_Assignment_
Any images in the records should be skipped; transcribe the rest exactly.
▼
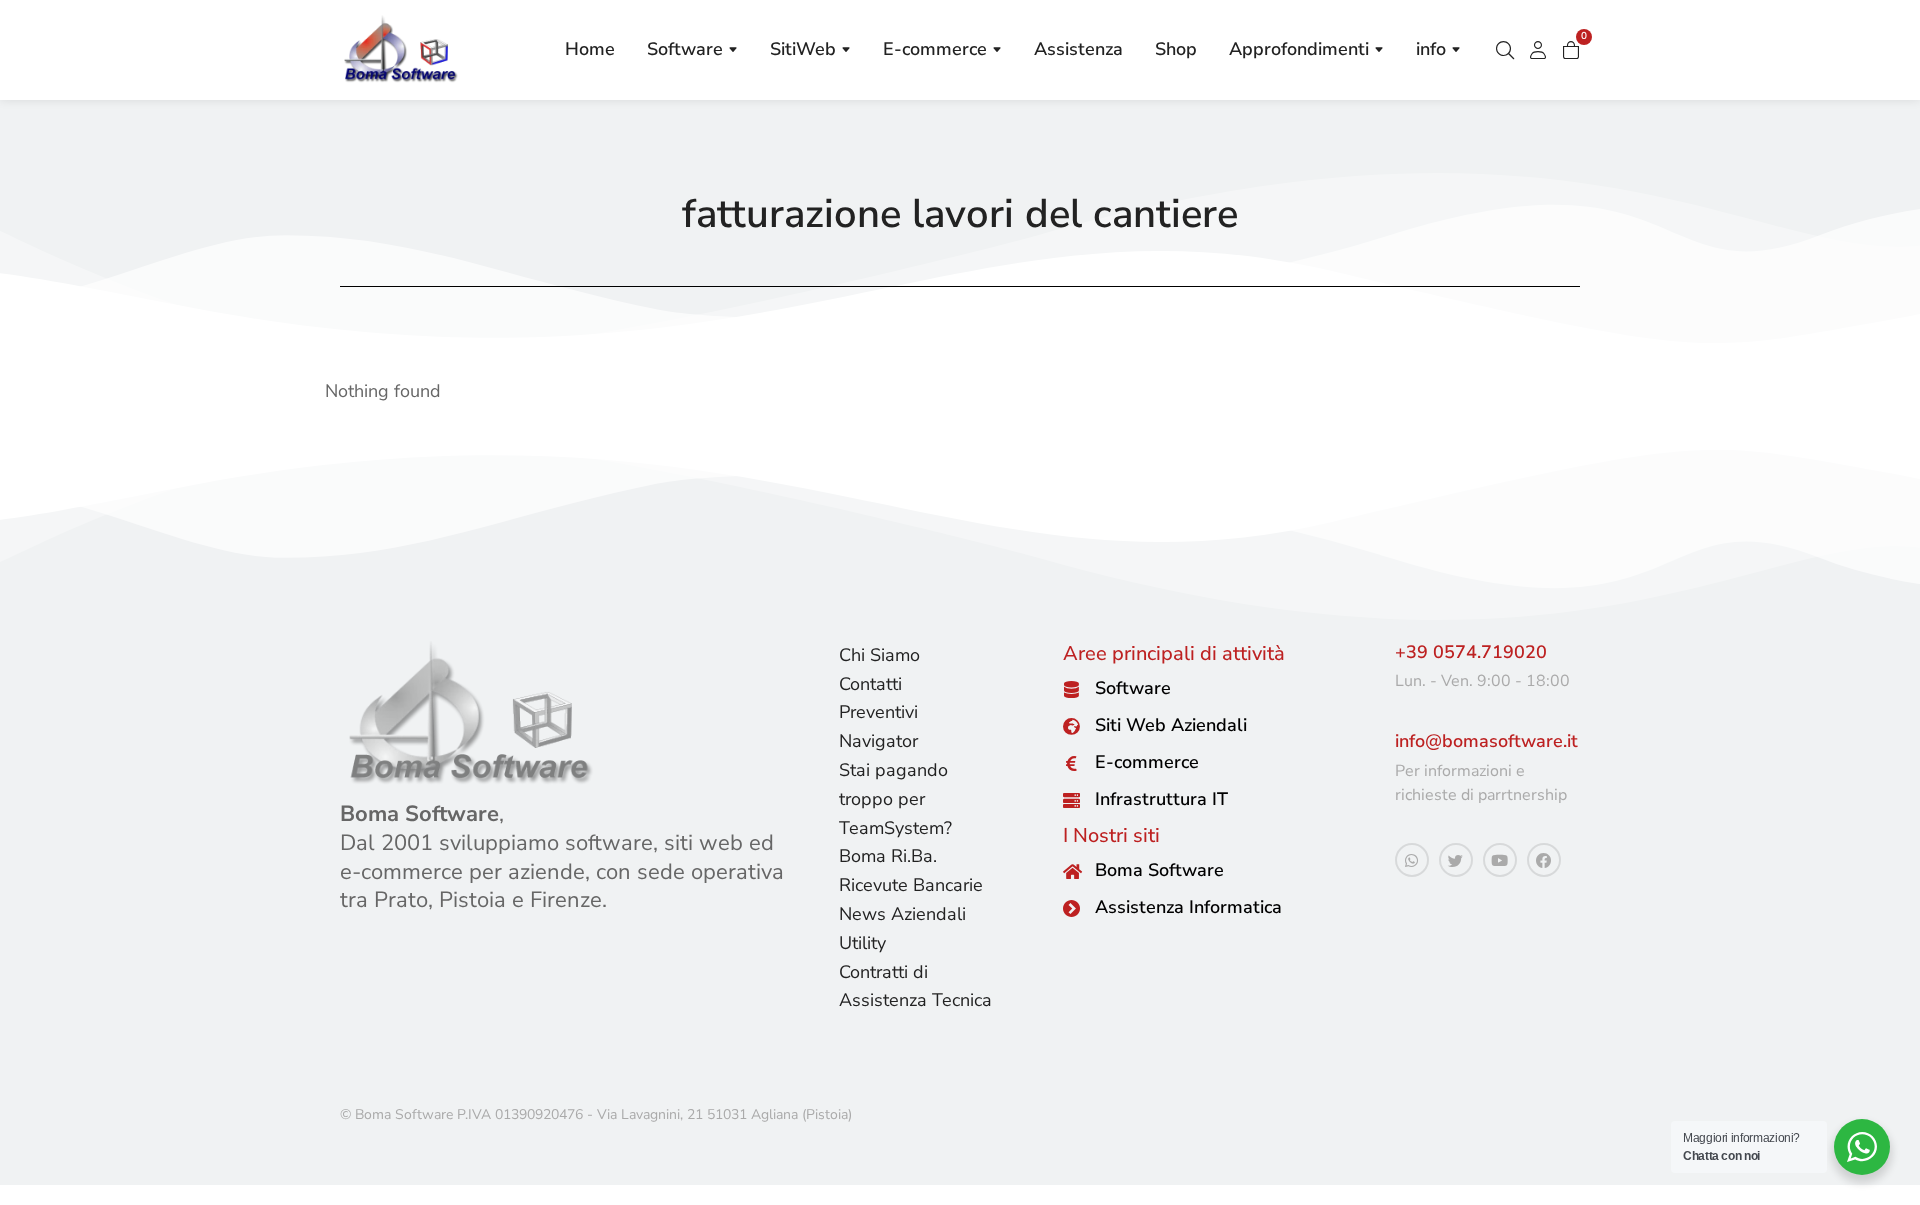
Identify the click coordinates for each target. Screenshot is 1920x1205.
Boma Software (1159, 870)
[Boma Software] (1071, 871)
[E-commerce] (1071, 763)
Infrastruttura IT (1161, 799)
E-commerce (1147, 762)
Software (1133, 688)
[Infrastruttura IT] (1071, 800)
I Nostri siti (1111, 835)
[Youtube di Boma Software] (1500, 860)
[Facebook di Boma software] (1544, 860)
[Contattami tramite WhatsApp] (1412, 860)
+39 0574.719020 (1471, 652)
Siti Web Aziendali (1171, 725)
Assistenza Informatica (1188, 907)
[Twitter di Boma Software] (1456, 860)
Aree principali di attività (1174, 653)
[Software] (1071, 689)
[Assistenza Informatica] (1071, 908)
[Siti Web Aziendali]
▲
_Exercise response_
Identify the click coordinates for each target. Screenshot is 1920x1205.
Boma Software (1159, 870)
[Boma Software] (1071, 871)
[E-commerce] (1071, 763)
Infrastruttura IT (1161, 799)
E-commerce (1147, 762)
Software (1133, 688)
[Infrastruttura IT] (1071, 800)
I Nostri siti (1111, 835)
[Youtube di Boma Software] (1500, 860)
[Facebook di Boma software] (1544, 860)
[Contattami tramite WhatsApp] (1412, 860)
+39 0574.719020 (1471, 652)
Siti Web Aziendali (1171, 725)
Assistenza Informatica (1188, 907)
[Twitter di Boma Software] (1456, 860)
Aree principali di attività (1174, 653)
[Software] (1071, 689)
[Assistenza Informatica] (1071, 908)
[Siti Web Aziendali]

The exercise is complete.